| Extracted data |
..............................

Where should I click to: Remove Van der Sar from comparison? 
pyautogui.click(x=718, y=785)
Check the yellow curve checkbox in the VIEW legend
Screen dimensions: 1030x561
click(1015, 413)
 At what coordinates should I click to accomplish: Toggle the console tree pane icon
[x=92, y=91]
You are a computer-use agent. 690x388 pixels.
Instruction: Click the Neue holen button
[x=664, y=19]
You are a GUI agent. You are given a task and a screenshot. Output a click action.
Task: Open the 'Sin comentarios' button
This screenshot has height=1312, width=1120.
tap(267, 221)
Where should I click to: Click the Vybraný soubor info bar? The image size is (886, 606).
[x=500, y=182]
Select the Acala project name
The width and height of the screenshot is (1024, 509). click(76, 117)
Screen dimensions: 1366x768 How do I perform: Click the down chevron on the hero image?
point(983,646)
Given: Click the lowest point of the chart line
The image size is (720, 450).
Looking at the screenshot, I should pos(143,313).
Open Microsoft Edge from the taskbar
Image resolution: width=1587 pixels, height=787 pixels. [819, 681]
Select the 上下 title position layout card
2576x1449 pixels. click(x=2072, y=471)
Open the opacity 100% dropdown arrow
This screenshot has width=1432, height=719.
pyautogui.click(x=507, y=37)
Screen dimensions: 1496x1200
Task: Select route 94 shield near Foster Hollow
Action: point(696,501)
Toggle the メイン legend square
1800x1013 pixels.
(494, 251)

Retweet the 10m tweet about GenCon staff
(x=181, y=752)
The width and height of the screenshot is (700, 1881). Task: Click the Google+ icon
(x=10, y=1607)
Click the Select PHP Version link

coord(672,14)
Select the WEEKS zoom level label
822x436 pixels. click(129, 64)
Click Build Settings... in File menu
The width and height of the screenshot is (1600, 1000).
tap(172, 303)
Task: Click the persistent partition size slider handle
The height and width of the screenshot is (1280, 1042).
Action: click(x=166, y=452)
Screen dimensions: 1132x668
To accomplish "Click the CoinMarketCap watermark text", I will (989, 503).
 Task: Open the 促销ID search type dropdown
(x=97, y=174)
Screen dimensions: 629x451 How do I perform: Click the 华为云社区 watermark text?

..............................

Could you return the complete listing, word for word?

| Result for this exercise |
Where should I click to: Remove Van der Sar from comparison? 
pyautogui.click(x=718, y=785)
Check the yellow curve checkbox in the VIEW legend
Screen dimensions: 1030x561
click(1015, 413)
 At what coordinates should I click to accomplish: Toggle the console tree pane icon
[x=92, y=91]
You are a computer-use agent. 690x388 pixels.
Instruction: Click the Neue holen button
[x=664, y=19]
You are a GUI agent. You are given a task and a screenshot. Output a click action.
Task: Open the 'Sin comentarios' button
This screenshot has height=1312, width=1120.
tap(267, 221)
Where should I click to: Click the Vybraný soubor info bar? The image size is (886, 606).
[x=500, y=182]
Select the Acala project name
The width and height of the screenshot is (1024, 509). click(76, 117)
Screen dimensions: 1366x768 How do I perform: Click the down chevron on the hero image?
point(983,646)
Given: Click the lowest point of the chart line
The image size is (720, 450).
Looking at the screenshot, I should pos(143,313).
Open Microsoft Edge from the taskbar
Image resolution: width=1587 pixels, height=787 pixels. [819, 681]
Select the 上下 title position layout card
2576x1449 pixels. click(x=2072, y=471)
Open the opacity 100% dropdown arrow
This screenshot has width=1432, height=719.
pyautogui.click(x=507, y=37)
Screen dimensions: 1496x1200
Task: Select route 94 shield near Foster Hollow
Action: point(696,501)
Toggle the メイン legend square
1800x1013 pixels.
(494, 251)

Retweet the 10m tweet about GenCon staff
(x=181, y=752)
The width and height of the screenshot is (700, 1881). Task: Click the Google+ icon
(x=10, y=1607)
Click the Select PHP Version link

coord(672,14)
Select the WEEKS zoom level label
822x436 pixels. click(129, 64)
Click Build Settings... in File menu
The width and height of the screenshot is (1600, 1000).
tap(172, 303)
Task: Click the persistent partition size slider handle
The height and width of the screenshot is (1280, 1042).
Action: click(x=166, y=452)
Screen dimensions: 1132x668
To accomplish "Click the CoinMarketCap watermark text", I will (989, 503).
 Task: Open the 促销ID search type dropdown
(x=97, y=174)
Screen dimensions: 629x451 How do I perform: Click the 华为云社区 watermark text?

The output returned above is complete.